Rachel came up with the idea of a bandage dress and a monster drape.

LIGHTING DESIGN
Brandon Stirling Baker designed lighting for the workshop and subsequent productions. Scrolls of paper disrupted the space behind the dress and picked up the bold color moods from lights. Brandon also embedded practical lights into the dress structure.

KINEGRAMS
In the initial production, I experimented with kinegrams made from drawings of animals copulating and found photos of Wildenstein.


PREMIERE DESIGN CONCEPT
As the performancde evolved, so did the design. After my time as an emerging artist at the Eugene O’Neill Theater Center I abandoned the idea of the pop up book dress and went with more of a cabaret staging that could be more easily tour able. At resident dramaturg, Robert Smythe’s suggestion, I started the performance playing Jocelyn Wildenstein on the front side of the dress, and her husband, Alec Wildenstein on the back as they sang a duet. When Jocelyn gets surgery to become more cat like, Alec is severed from her back side. Each time we see him, he progressively gets smaller as she gains agency, until he fits inside her paw.

Hunter Wells reengineered the costume taking a more literal approach to a socialite who becomes more cat-like. Lee Vargas Perez designed and created the bustier, and a make-up design that changes onstage as part of choreography for Squirt, Puff, Lift Me Up.

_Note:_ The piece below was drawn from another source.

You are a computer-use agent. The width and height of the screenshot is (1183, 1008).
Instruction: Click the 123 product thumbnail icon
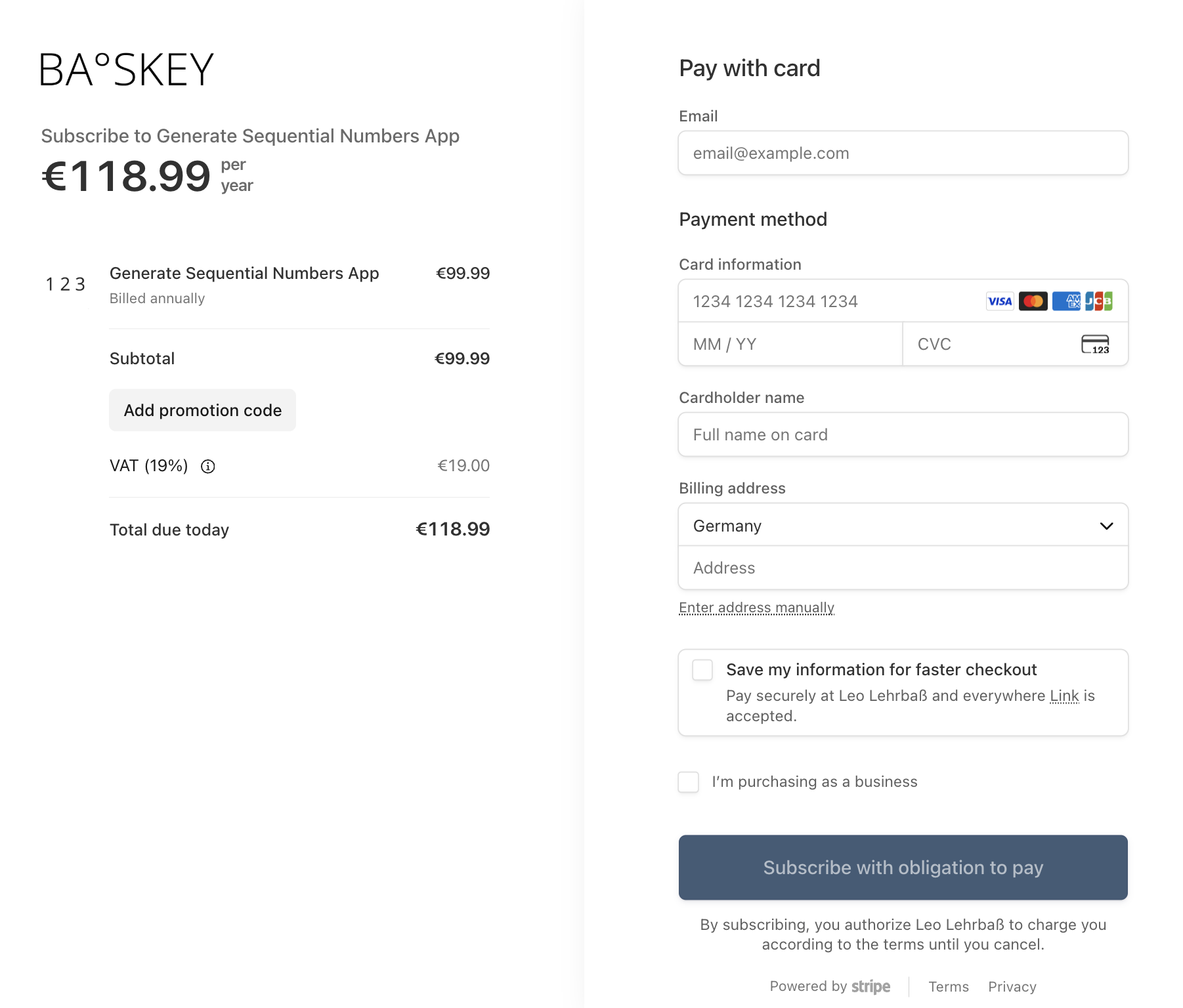66,284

When I brought the show to Orlando, I worked with Ibex Puppetry to re-design a set that could tour – that changed as the protagonist did. There were some cubes and other structures with carpeting that came to resemble cat scratch toys As Jocelyn became more feline.
Bride of Wildenstein was developed at CalArts and the National Puppetry Conference at the Eugene O’Neill Theater Center with funding from The Durfee Foundation and Ibex Puppetry.